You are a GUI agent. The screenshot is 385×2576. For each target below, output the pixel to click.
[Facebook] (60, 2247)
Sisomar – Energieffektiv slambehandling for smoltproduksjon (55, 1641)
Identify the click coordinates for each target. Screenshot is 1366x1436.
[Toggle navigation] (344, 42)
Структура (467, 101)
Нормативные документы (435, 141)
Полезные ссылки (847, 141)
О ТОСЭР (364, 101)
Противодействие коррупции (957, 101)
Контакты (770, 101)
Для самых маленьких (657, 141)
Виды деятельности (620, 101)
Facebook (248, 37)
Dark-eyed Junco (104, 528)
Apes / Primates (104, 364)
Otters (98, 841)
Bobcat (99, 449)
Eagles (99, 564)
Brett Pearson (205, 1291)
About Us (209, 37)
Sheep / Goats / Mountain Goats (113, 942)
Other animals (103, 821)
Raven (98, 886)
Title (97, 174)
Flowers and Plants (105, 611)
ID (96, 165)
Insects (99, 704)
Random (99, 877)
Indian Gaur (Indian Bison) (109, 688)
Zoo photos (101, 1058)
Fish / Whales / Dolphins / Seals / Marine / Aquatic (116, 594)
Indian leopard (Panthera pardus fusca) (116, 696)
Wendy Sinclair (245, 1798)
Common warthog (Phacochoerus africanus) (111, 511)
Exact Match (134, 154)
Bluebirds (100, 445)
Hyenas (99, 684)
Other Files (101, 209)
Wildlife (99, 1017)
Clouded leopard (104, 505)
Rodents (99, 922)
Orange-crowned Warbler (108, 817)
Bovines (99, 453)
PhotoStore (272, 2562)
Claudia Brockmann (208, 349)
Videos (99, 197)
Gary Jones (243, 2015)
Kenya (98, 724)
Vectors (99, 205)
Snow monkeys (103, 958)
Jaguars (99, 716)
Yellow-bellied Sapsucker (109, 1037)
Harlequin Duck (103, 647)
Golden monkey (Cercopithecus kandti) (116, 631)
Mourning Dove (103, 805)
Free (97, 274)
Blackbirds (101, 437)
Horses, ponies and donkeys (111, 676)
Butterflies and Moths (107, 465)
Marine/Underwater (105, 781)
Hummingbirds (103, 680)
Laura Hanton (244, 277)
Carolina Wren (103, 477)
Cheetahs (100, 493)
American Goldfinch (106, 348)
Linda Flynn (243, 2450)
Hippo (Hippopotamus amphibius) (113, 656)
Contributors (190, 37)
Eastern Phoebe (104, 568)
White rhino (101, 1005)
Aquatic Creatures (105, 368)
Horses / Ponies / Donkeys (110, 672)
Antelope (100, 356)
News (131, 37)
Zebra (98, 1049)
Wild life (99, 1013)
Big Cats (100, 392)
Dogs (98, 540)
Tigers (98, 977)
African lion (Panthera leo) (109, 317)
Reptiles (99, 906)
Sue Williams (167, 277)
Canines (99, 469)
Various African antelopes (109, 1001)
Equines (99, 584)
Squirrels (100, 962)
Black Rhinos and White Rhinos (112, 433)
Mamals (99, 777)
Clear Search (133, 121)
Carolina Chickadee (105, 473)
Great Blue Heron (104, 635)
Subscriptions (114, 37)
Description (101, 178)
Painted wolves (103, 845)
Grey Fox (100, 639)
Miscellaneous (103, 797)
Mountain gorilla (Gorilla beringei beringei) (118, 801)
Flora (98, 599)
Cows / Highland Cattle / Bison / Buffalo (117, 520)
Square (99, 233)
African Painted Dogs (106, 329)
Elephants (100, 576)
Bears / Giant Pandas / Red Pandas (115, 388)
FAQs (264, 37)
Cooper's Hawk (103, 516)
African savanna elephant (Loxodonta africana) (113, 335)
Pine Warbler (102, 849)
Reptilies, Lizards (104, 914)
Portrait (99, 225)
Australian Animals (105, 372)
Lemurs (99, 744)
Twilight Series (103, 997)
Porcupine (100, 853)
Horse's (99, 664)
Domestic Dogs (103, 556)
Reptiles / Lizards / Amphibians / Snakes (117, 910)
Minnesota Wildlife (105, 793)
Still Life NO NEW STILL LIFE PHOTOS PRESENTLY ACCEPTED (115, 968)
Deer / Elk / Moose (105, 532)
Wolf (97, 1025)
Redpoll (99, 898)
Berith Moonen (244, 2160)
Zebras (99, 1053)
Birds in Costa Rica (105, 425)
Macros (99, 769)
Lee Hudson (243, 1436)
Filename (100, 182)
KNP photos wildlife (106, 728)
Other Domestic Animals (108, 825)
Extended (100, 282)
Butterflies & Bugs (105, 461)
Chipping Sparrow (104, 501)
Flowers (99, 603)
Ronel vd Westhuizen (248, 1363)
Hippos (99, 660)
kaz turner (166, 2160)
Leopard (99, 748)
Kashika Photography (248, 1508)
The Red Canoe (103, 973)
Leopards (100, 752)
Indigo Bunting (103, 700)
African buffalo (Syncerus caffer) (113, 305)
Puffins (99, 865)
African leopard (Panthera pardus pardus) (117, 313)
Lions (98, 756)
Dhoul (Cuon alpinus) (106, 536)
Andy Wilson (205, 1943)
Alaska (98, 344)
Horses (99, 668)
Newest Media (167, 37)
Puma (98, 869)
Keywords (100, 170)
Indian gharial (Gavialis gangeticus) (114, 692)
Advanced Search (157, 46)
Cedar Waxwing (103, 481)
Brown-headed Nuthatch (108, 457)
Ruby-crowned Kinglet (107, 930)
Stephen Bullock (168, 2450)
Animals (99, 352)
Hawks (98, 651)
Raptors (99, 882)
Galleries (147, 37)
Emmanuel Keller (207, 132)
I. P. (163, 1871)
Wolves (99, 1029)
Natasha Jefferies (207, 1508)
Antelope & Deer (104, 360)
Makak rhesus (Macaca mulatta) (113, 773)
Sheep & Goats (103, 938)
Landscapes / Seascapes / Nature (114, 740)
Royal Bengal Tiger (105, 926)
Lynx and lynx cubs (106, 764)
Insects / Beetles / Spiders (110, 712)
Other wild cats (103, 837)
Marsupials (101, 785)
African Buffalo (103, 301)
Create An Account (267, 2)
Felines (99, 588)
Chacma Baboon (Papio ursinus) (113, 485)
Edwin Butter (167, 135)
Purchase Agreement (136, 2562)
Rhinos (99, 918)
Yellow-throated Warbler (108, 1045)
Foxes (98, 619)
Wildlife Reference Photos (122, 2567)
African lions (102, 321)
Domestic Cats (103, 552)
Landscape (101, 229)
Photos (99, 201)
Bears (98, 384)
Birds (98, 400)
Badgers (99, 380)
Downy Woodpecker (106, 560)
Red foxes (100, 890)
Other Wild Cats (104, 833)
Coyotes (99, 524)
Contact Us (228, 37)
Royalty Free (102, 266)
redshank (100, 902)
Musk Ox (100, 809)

◆ ◆ ◆ ◆

◆ Work to complete
Your response should contain each line of the listing in which the word "Horses" occurs.

◆ Output below
Horses, ponies and donkeys (111, 676)
Horses / Ponies / Donkeys (110, 672)
Horses (99, 668)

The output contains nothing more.